PROBLEM REQUIREMENTS
Set the data down once more, exactly as it is written.

SUPPLIED DATA
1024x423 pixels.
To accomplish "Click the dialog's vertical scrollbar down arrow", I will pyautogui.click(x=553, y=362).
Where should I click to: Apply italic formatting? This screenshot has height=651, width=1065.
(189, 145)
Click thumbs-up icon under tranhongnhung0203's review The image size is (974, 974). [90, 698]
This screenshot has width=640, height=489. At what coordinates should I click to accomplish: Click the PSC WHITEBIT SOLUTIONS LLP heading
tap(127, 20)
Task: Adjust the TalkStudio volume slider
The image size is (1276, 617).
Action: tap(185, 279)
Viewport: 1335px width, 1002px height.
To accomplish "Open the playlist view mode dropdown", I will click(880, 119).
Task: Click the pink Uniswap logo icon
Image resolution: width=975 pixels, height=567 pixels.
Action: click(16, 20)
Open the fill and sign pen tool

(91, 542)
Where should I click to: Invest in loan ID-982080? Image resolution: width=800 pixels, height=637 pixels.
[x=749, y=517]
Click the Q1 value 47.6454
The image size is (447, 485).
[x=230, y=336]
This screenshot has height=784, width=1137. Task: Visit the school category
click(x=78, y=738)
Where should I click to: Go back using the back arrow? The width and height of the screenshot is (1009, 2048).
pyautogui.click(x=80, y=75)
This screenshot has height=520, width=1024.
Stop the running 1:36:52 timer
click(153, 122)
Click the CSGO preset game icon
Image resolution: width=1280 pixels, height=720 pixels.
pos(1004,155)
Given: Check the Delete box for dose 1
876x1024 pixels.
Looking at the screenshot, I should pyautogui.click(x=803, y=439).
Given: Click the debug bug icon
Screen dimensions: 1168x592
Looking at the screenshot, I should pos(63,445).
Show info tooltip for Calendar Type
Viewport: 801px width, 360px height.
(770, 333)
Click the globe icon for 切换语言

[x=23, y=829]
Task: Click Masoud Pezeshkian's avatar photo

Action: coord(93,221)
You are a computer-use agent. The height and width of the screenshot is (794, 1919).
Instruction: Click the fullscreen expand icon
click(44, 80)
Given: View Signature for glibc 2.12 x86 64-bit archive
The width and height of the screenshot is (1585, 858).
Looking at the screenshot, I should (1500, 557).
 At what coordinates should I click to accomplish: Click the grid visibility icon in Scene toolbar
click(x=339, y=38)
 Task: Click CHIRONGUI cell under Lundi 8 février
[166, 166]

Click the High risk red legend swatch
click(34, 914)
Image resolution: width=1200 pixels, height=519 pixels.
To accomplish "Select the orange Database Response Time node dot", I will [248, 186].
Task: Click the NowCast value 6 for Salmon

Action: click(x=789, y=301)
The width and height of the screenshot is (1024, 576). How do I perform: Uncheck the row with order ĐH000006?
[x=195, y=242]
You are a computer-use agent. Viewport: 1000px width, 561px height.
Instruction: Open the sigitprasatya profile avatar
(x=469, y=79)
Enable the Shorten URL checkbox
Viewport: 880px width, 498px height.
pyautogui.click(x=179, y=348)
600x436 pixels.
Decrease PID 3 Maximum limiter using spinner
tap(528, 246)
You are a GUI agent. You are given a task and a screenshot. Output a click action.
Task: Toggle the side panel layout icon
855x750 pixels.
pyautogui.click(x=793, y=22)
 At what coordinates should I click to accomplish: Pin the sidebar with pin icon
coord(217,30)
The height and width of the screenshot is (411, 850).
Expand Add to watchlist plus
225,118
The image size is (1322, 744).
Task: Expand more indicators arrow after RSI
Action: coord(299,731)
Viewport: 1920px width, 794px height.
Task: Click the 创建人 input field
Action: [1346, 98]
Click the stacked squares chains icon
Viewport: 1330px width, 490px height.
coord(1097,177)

ANSWER BELOW
1024x423 pixels.
To accomplish "Click the dialog's vertical scrollbar down arrow", I will pyautogui.click(x=553, y=362).
Where should I click to: Apply italic formatting? This screenshot has height=651, width=1065.
(189, 145)
Click thumbs-up icon under tranhongnhung0203's review The image size is (974, 974). [90, 698]
This screenshot has width=640, height=489. At what coordinates should I click to accomplish: Click the PSC WHITEBIT SOLUTIONS LLP heading
tap(127, 20)
Task: Adjust the TalkStudio volume slider
The image size is (1276, 617).
Action: tap(185, 279)
Viewport: 1335px width, 1002px height.
To accomplish "Open the playlist view mode dropdown", I will click(880, 119).
Task: Click the pink Uniswap logo icon
Image resolution: width=975 pixels, height=567 pixels.
Action: click(16, 20)
Open the fill and sign pen tool

(91, 542)
Where should I click to: Invest in loan ID-982080? Image resolution: width=800 pixels, height=637 pixels.
[x=749, y=517]
Click the Q1 value 47.6454
The image size is (447, 485).
[x=230, y=336]
This screenshot has height=784, width=1137. Task: Visit the school category
click(x=78, y=738)
Where should I click to: Go back using the back arrow? The width and height of the screenshot is (1009, 2048).
pyautogui.click(x=80, y=75)
This screenshot has height=520, width=1024.
Stop the running 1:36:52 timer
click(153, 122)
Click the CSGO preset game icon
Image resolution: width=1280 pixels, height=720 pixels.
pos(1004,155)
Given: Check the Delete box for dose 1
876x1024 pixels.
Looking at the screenshot, I should pyautogui.click(x=803, y=439).
Given: Click the debug bug icon
Screen dimensions: 1168x592
Looking at the screenshot, I should pos(63,445).
Show info tooltip for Calendar Type
Viewport: 801px width, 360px height.
(770, 333)
Click the globe icon for 切换语言

[x=23, y=829]
Task: Click Masoud Pezeshkian's avatar photo

Action: coord(93,221)
You are a computer-use agent. The height and width of the screenshot is (794, 1919).
Instruction: Click the fullscreen expand icon
click(44, 80)
Given: View Signature for glibc 2.12 x86 64-bit archive
The width and height of the screenshot is (1585, 858).
Looking at the screenshot, I should (1500, 557).
 At what coordinates should I click to accomplish: Click the grid visibility icon in Scene toolbar
click(x=339, y=38)
 Task: Click CHIRONGUI cell under Lundi 8 février
[166, 166]

Click the High risk red legend swatch
click(34, 914)
Image resolution: width=1200 pixels, height=519 pixels.
To accomplish "Select the orange Database Response Time node dot", I will [248, 186].
Task: Click the NowCast value 6 for Salmon

Action: click(x=789, y=301)
The width and height of the screenshot is (1024, 576). How do I perform: Uncheck the row with order ĐH000006?
[x=195, y=242]
You are a computer-use agent. Viewport: 1000px width, 561px height.
Instruction: Open the sigitprasatya profile avatar
(x=469, y=79)
Enable the Shorten URL checkbox
Viewport: 880px width, 498px height.
pyautogui.click(x=179, y=348)
600x436 pixels.
Decrease PID 3 Maximum limiter using spinner
tap(528, 246)
You are a GUI agent. You are given a task and a screenshot. Output a click action.
Task: Toggle the side panel layout icon
855x750 pixels.
pyautogui.click(x=793, y=22)
 At what coordinates should I click to accomplish: Pin the sidebar with pin icon
coord(217,30)
The height and width of the screenshot is (411, 850).
Expand Add to watchlist plus
225,118
The image size is (1322, 744).
Task: Expand more indicators arrow after RSI
Action: coord(299,731)
Viewport: 1920px width, 794px height.
Task: Click the 创建人 input field
Action: [1346, 98]
Click the stacked squares chains icon
Viewport: 1330px width, 490px height.
coord(1097,177)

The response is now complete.